When such glues are soaked, they have the tendency to collapse over time. A classic example of this is band-aid wearing off while taking a shower.
But what if we make our glues inspired from nature? Perhaps this could make adhesives stick even when wet. This approach, which is biomimetic, has been looked into several times before to develop materials for wet adhesion. But an assistant professor of biomedical engineering at Michigan Technological University has a rather different take.
Dr. Bruce Lee, whose work is supported by the Office of Naval Research (ONR), has explored the use of a certain protein produced by mussels to make a reversible synthetic glue that not only can bond securely underwater, but can be turned on and off with electricity as well.
Dr. Laura Kienker, manager of ONR’s Biomaterials and Bionanotechnology Program, tells that biomimetic approaches, or synthetic methods that imitate natural processes, are not new in wet adhesion studies. She pointed out what sets Lee’s study different.
“The unique aspect of Dr. Lee’s research is that it aims to develop a biomimetic wet adhesive that can rapidly and repeatedly bond to, and separate from, a variety of surfaces in response to applied electrical current. There are both non-medical and medical applications of such a material for the Navy and Marine Corps,” she said.
Mussels naturally attach themselves to rocks, docks and ship. This is called biofouling, which is what Dr. Lee has taken advantage of. This distinct occurrence allows the mussels to secrete a combination of natural liquid superglues and stretchy fibers, called byssal threads, that works equally well in saltwater and freshwater. Moreover, this adhesiveness works in both hard and soft surfaces that no strong waves and rough sea conditions could break.

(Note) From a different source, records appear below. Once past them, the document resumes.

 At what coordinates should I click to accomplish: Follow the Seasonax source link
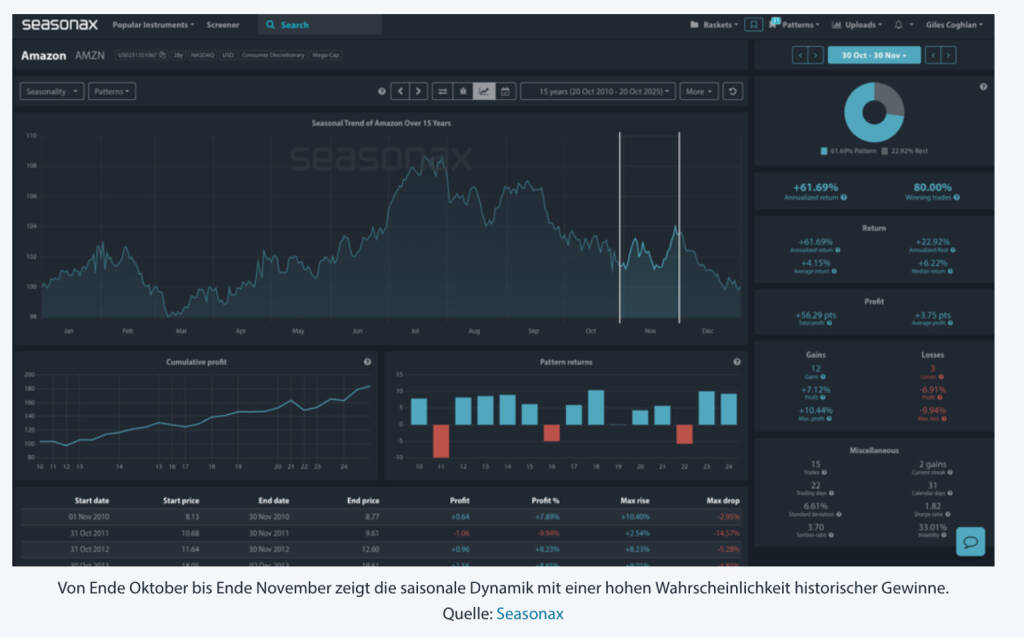click(530, 614)
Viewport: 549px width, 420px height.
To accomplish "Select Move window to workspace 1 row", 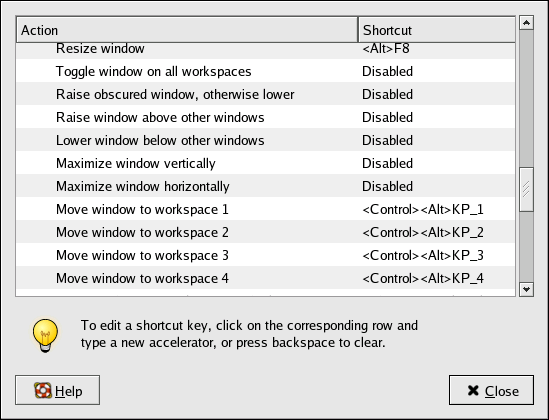I will pos(265,209).
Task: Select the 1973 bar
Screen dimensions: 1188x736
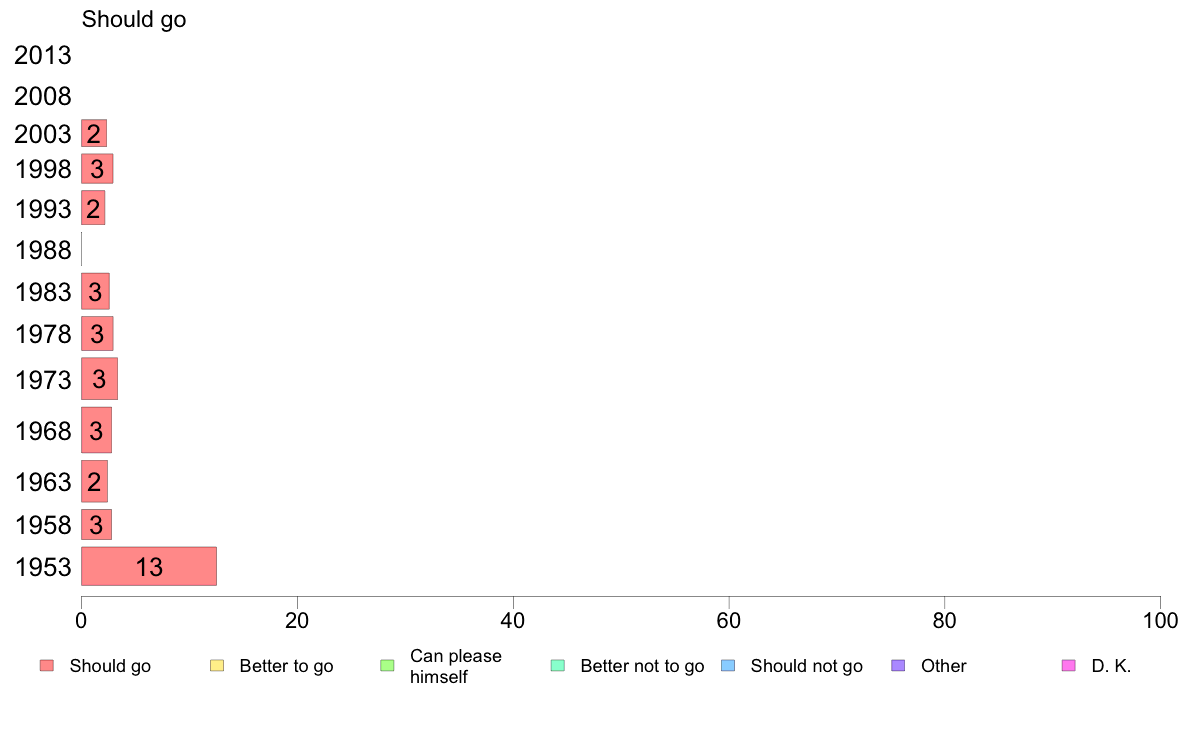Action: (x=99, y=379)
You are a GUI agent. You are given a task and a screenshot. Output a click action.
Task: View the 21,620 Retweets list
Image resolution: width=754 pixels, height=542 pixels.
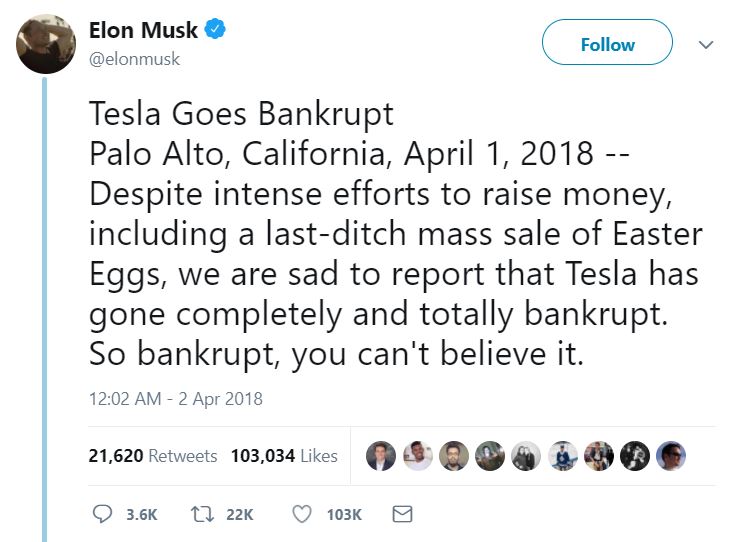coord(152,455)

The chemical responsible for this mussels’ adhesive ability is an amino acid called dihydroxyphenylalanine or DOPA. It is an ingredient which allows the superglues and byssals a good grip to any location. DOPA also gives mussel secretions to have both cohesive and adhesive properties, which means they can adhere to themselves and other surfaces.
It is related to dopamine, which is a neurotransmitter that helps control the brain’s reward and pleasure centers.
The glue technology developed by Lee and his team is made of DOPA and polymers like polyester and rubber. This has created synthetic glue that sticks together even on wet conditions.
Laboratory tests showed that this material is flexible to surfaces it can be attached with, including metal, plastic, flesh, and even bone.
Lee highlighted the valuable quality of the synthetic glue they created: flexibility. He says, “We can change the chemistry to make it as rigid or flexible as we need—while still maintaining its overall strength and durability.”
With regards to the glue’s ability to be turned on-off with electricity, Lee and his team have been able to tweak the glue’s pH balance but still working on how this could affect in its electrical stimulation. The goal is to create a chemical “on-off” switch that temporarily changes DOPA molecules, allowing the glue to be controlled when to stick and not to stick.
“This work is novel in the sense that there is no smart adhesive out there that can perform underwater,” said Lee. “The chemistry that we can potentially incorporate into the adhesive, causing it to reversibly bond and de-bond, is quite new.”
Applications of this “smart glue”, as how Lee would describe it, are in binding underwater sensors and devices to the hulls of ships and submarines or helping unmanned vehicles dock along rocky coastlines or in remote locations. This could also be used in the medical field to benefit from its bind and un-bind property.